Items listed in a dataset:
##########

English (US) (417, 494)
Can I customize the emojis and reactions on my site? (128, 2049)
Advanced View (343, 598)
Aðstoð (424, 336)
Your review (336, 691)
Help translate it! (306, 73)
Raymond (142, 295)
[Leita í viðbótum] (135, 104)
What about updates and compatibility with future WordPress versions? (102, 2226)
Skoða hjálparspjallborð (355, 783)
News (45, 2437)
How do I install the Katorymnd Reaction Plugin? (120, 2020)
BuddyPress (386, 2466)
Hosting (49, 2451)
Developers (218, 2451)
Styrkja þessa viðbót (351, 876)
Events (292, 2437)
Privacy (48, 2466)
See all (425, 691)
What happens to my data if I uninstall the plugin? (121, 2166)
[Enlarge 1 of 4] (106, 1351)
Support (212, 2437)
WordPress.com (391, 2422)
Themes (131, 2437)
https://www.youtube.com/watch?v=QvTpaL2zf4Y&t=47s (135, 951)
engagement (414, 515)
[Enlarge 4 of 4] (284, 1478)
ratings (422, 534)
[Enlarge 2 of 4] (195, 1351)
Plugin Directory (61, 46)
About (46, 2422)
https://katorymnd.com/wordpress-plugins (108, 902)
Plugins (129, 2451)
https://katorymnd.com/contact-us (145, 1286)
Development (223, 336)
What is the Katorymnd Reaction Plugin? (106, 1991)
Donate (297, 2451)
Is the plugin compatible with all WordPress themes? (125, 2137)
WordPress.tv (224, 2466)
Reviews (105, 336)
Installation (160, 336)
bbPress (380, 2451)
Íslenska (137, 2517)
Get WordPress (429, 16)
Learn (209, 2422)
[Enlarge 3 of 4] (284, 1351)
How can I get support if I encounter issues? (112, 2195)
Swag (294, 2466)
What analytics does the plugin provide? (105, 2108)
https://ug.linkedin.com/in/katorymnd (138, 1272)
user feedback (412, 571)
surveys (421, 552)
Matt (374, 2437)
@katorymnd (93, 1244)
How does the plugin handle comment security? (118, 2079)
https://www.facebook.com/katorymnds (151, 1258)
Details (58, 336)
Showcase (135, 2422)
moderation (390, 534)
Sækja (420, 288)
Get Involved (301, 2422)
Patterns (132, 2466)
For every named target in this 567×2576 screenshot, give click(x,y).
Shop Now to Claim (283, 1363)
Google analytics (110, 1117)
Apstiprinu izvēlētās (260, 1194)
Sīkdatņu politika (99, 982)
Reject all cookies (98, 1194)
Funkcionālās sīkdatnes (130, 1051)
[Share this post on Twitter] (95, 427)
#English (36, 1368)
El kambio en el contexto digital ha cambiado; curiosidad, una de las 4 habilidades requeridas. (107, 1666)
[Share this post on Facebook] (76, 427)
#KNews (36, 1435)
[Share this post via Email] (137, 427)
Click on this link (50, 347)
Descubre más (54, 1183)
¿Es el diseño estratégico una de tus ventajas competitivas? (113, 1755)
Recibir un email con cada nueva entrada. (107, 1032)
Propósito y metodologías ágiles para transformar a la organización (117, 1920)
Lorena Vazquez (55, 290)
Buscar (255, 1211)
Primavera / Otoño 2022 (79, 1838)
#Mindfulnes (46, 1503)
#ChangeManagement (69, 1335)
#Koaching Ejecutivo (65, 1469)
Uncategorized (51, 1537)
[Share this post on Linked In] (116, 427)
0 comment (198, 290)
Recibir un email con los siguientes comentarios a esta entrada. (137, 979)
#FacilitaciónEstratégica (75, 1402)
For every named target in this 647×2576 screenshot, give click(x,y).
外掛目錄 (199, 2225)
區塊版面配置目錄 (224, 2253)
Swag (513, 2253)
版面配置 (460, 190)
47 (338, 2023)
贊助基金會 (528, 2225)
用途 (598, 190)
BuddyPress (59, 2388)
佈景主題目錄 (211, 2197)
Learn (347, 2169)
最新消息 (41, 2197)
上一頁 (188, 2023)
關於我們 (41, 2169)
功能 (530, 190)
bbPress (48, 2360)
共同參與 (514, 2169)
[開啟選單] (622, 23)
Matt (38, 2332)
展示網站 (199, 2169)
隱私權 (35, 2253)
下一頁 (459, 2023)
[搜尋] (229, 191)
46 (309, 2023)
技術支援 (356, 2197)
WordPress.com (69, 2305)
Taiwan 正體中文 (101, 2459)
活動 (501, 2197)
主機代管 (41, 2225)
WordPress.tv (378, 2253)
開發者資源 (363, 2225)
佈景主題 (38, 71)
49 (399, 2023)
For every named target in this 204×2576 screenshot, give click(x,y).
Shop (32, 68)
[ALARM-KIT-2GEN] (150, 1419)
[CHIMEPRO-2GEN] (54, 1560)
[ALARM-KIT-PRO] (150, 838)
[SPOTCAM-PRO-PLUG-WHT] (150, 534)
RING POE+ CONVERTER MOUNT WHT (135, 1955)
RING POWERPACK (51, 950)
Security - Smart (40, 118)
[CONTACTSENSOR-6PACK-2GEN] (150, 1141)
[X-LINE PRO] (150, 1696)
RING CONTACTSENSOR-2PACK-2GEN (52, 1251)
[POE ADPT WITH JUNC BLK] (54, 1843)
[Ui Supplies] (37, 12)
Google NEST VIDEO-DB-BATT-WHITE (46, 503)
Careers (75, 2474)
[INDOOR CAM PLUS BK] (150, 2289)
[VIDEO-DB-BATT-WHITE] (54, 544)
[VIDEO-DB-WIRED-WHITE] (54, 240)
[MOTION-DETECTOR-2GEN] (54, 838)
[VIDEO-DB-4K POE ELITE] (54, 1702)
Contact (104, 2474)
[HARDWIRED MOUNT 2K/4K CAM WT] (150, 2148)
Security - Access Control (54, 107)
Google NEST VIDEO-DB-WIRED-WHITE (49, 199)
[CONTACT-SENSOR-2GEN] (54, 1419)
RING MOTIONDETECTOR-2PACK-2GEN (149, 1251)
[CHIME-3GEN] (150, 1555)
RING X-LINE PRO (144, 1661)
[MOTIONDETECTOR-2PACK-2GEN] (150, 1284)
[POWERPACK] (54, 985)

##########

__Problem to work on__
From the records given above, copy all lines containing "post".

__Response to the task__
[Share this post on Twitter] (95, 427)
[Share this post on Facebook] (76, 427)
[Share this post via Email] (137, 427)
[Share this post on Linked In] (116, 427)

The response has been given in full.